Glaube ist kein Gras im Wind

Trägt Gott in schweren Zeiten? Im Evangelium verspricht Jesus, dass seine Jünger „niemals zugrunde gehen“. Und in der Lesung erzählt Johannes von denen, die in großer Bedrängnis waren und jetzt jubeln. Stimmt das? Beispiele aus dem Leben.

Evangelium

In jener Zeit sprach Jesus:

Meine Schafe hören auf meine Stimme; ich kenne sie und sie folgen mir. Ich gebe ihnen ewiges Leben. Sie werden niemals zugrunde gehen und niemand wird sie meiner Hand entreißen. Mein Vater, der sie mir gab, ist größer als alle und niemand kann sie der Hand meines Vaters entreißen.

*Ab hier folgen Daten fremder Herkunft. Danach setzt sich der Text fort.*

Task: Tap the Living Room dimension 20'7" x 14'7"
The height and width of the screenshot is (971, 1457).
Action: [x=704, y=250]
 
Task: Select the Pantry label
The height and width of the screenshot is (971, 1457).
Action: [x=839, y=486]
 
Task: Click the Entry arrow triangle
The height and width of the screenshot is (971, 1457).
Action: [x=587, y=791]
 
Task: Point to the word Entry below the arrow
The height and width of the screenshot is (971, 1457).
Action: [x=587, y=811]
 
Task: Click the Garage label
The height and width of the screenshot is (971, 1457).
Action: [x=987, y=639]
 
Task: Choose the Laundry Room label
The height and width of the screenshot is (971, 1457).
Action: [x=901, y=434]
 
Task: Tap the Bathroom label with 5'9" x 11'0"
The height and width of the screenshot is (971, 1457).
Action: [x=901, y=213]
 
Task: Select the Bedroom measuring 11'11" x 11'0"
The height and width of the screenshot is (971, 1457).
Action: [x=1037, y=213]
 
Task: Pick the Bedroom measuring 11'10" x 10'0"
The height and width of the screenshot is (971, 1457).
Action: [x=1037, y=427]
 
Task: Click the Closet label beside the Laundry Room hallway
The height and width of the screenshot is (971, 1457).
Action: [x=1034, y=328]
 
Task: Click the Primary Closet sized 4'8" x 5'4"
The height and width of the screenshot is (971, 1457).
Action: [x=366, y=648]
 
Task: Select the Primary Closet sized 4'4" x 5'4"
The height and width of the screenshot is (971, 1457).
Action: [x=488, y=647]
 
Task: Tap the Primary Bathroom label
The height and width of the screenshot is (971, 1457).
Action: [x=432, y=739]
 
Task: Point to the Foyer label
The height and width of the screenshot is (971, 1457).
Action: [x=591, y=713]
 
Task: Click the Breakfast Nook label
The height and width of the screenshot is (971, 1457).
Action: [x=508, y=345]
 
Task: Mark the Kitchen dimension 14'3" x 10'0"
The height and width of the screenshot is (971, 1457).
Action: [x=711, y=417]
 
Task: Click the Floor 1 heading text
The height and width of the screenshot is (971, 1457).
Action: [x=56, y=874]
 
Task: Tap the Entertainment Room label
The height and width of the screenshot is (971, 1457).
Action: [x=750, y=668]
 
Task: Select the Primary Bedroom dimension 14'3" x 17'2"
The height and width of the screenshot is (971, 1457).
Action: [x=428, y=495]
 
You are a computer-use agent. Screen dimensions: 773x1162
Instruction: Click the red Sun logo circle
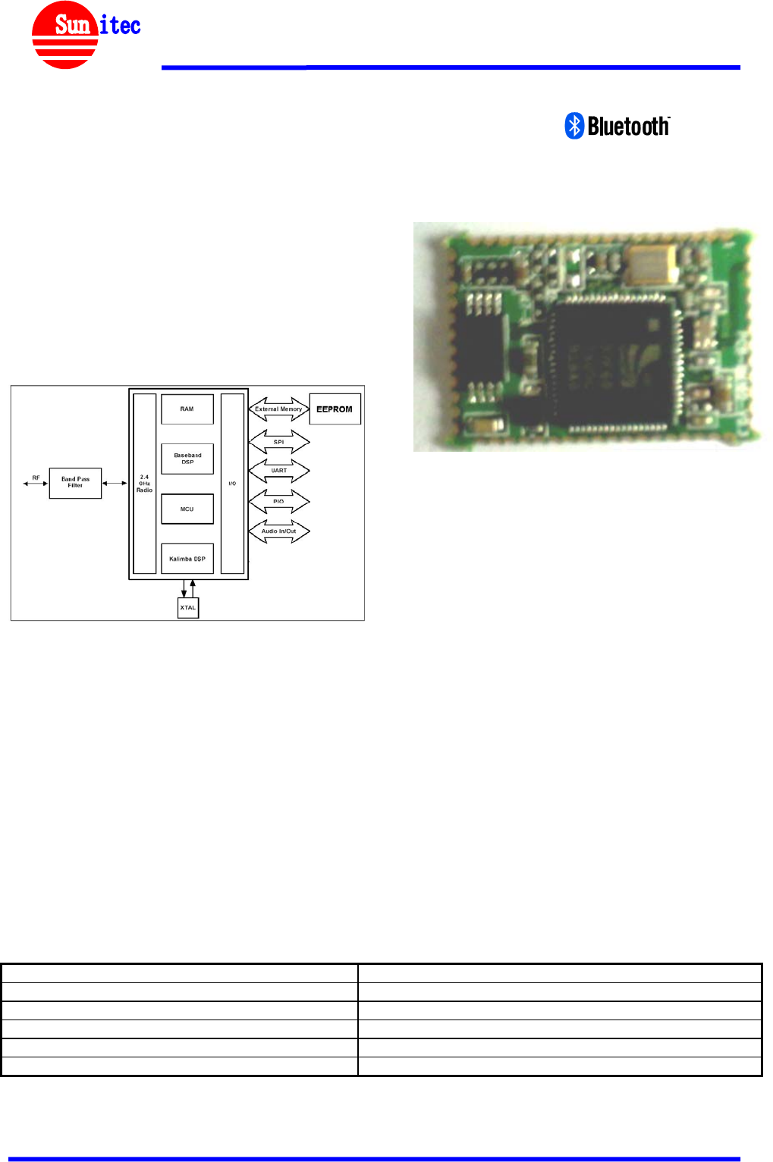pos(64,36)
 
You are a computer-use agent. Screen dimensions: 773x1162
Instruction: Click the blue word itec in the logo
pos(120,25)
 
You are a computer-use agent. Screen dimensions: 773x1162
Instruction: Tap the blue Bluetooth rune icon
pos(574,126)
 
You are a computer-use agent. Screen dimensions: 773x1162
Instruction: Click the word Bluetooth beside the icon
pos(628,126)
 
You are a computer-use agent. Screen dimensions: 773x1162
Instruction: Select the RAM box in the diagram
pos(187,409)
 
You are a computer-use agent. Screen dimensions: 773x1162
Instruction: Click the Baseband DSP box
pos(187,459)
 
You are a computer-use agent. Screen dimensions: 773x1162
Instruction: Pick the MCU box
pos(187,509)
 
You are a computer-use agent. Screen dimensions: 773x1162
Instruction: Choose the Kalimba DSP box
pos(187,559)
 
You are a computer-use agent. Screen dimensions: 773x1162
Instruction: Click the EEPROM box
pos(335,409)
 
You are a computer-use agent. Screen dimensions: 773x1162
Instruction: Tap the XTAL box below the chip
pos(188,607)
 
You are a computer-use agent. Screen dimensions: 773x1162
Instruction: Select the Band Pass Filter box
pos(75,483)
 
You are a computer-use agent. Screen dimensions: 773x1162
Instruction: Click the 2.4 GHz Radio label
pos(144,484)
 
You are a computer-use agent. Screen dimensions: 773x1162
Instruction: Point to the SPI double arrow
pos(279,441)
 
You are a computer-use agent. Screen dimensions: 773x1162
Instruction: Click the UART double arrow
pos(279,471)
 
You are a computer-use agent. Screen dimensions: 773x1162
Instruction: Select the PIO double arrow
pos(279,501)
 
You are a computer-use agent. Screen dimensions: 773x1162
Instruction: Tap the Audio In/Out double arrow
pos(279,531)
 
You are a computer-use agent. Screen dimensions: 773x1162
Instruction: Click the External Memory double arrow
pos(278,409)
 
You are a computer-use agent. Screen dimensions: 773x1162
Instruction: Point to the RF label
pos(36,478)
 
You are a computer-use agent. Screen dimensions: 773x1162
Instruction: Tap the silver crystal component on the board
pos(653,262)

Ich und der Vater sind eins.

Johannesevangelium 10,27–30

Wenn bei mir alles läuft, läuft auch der Glaube neben mir her – wie ein Hund beim Gassigehen. Wenn es im Leben hingegen nicht läuft, dann ist mein Glaube gefordert; die wirkliche Glaubensprüfung geschieht durch Schicksale: Stimmt es, dass ich nicht zugrunde gehe? Stimmt es, dass nach der Bedrängnis der Jubel folgt? Ja, ich glaube das und will von zwei Beispielen erzählen.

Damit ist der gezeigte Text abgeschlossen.